Yesus: Musa Baru untuk Pembebasan
Rohani
Bacaan Pertama: Keluaran 3:1-8a,13-15
Musa dipanggil Allah untuk menyelamatkan bangsa pilihan dengan
mengeluarkan mereka dari tanah Mesir. Musa mendapatkan penampakan Tuhan dengan
melihat nyala api pada semak duri namun semak itu tidak terbakar. Dalam
panggilan Musa itu, Allah menyebut diri-Nya sebagai Sang Aku, Allah Abraham,
Allah Ishak dan Allah Yakub. Identitas Allah ini ingin menegaskan bahwa Allah
telah memanggil bangsa pilihan untuk keselamatan dan Allah yang menyejarah itu
akan terus berkehandak menyelamatkan manusia.
Bacaan Kedua: 1 Korintus 10:1-6.10-12
Paulus menceritakan kembali kedasyatan Allah ketika membawa keluar bangsa
pilihan dari tanah Mesir. Demikian besar usaha keselamatan Allah termasuk
menyediakan makanan dan minuman di padang gurun, namun justru bangsa itu tidak
setia kepada Allah. Penyelamatan Allah akhirnya berpuncak dalam diri Yesus yang
menjadi batu karang sumber air rohani bagi keselamatan manusia.
Bacaan Kedua: Lukas 13:1-9
Dalam Injil ini, Yesus hendak meluruskan pikiran banyak orang tentang
penderitaan yang dialami oleh manusia.
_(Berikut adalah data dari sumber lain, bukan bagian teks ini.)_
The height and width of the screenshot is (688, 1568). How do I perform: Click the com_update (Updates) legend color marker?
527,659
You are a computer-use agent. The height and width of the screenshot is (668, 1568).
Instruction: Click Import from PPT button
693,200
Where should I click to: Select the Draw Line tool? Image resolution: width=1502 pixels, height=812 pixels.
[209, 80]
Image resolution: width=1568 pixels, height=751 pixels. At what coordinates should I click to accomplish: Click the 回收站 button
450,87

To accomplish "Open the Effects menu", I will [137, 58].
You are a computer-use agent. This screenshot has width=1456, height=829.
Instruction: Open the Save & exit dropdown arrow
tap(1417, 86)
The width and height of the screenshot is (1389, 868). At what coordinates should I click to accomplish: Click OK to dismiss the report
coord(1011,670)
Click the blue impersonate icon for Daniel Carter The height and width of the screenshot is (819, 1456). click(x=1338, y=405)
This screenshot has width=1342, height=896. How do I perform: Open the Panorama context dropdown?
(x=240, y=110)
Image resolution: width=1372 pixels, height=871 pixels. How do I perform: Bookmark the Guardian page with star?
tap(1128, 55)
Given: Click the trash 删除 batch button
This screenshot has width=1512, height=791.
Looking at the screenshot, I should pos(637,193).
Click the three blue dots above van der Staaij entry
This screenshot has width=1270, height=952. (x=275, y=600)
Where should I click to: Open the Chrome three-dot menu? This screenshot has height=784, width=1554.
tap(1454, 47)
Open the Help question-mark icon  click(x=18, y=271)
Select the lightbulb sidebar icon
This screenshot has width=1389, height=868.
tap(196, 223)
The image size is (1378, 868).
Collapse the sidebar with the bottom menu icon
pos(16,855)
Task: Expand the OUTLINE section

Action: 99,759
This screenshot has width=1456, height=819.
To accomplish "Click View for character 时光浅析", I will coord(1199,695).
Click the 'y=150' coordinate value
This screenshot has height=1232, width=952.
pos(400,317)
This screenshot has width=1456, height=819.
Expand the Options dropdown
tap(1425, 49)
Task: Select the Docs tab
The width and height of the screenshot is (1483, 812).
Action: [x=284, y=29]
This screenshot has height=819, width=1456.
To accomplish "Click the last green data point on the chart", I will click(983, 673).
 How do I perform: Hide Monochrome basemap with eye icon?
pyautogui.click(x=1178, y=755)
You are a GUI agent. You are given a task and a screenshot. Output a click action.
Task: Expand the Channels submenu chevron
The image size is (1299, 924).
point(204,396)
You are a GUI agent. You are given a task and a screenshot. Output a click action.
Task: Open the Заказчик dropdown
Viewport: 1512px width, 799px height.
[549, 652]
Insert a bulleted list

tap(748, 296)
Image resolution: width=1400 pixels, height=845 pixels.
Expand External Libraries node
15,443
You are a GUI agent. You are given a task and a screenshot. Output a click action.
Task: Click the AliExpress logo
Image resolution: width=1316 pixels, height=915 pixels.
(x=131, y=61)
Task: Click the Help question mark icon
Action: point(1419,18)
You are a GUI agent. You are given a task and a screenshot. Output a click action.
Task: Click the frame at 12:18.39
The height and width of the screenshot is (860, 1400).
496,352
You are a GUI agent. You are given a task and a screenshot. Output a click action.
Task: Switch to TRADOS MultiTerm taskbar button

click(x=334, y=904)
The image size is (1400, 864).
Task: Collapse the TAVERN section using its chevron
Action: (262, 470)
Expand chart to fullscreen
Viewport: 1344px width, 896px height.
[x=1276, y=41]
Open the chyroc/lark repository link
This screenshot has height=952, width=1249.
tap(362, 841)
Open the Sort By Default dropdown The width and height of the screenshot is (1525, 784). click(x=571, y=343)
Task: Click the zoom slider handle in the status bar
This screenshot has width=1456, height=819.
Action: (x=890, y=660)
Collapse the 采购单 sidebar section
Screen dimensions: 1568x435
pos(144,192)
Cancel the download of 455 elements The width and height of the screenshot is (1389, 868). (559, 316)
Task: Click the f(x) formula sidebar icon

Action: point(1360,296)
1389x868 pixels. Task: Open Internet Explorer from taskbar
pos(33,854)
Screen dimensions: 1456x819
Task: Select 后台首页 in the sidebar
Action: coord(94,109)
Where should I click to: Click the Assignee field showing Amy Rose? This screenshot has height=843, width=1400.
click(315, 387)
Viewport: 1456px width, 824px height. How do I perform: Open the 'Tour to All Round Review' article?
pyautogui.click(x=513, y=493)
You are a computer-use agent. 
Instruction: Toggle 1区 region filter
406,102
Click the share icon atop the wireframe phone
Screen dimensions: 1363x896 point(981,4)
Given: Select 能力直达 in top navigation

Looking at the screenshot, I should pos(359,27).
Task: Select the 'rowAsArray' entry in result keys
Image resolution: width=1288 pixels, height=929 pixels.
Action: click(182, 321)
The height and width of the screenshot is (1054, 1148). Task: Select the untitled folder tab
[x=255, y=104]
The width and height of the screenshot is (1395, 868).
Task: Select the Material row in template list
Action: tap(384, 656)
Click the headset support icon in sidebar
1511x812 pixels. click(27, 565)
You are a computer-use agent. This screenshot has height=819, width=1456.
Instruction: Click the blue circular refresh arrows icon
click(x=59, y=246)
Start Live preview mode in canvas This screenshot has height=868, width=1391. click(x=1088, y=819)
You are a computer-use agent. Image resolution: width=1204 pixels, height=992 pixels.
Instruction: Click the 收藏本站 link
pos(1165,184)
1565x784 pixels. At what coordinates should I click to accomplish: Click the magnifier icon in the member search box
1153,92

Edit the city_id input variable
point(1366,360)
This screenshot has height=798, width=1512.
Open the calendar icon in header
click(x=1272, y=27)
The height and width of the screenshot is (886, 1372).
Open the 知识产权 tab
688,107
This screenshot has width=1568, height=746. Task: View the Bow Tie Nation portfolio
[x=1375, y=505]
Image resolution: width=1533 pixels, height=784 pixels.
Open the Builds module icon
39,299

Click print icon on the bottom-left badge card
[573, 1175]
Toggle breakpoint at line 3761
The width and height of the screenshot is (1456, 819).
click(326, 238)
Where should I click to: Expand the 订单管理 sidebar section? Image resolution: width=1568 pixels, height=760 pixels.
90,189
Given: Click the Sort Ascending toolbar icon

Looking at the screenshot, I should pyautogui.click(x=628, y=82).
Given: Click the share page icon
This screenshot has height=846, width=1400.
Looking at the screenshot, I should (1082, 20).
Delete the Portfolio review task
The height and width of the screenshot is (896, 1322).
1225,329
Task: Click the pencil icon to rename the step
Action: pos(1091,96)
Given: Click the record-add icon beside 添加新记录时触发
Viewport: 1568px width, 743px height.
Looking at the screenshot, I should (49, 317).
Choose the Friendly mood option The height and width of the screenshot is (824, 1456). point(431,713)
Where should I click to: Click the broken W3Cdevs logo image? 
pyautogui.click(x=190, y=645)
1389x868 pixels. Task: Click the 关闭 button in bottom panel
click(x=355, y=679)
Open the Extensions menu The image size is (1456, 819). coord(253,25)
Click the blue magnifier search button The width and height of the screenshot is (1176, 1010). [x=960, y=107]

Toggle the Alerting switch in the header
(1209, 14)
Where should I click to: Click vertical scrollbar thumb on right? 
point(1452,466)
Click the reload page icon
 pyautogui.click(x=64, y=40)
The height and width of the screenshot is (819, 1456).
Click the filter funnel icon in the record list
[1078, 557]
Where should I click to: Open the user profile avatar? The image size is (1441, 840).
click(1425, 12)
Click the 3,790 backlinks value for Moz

Perjanjian Lama beranggapan bahwa
penderitaan merupakan sebab dari dosa, sehingga orang yang menderita dinilai
sebagai orang yang berdosa. Yesus hendak menegaskan bahwa besarnya penderitaan
bukan karena besarnya dosa yang telah dilakukan seseorang. Peristiwa
penderitaan sesama haruslah membawa dampak baik terhadap diri dengan bertobat.
Awalnya dikisahkan dalam bacaan ini, beberapa orang memberi kabar kepada
Yesus tentang orang-orang Galilea yang dibunuh Pilatus dan darah mereka
dicampurkan dengan darah hewan kurban yang mereka persembahkan. Kejadian ini
kemungkinan terjadi di Bait Allah. Orang-orang Galilea itu adalah kelompok
nasionalis yang ketika melakukan ritual persembahan di Bait Allah menjadi
penyebab terjadinya huru-hara. Pilatus kemudian mengirim pasukannya sehingga
terjadi pertempuran di pelataran Bait Allah. Pertempuran berdarah inilah yang
disebut “darah mereka dicampur dengan darah persembahan”.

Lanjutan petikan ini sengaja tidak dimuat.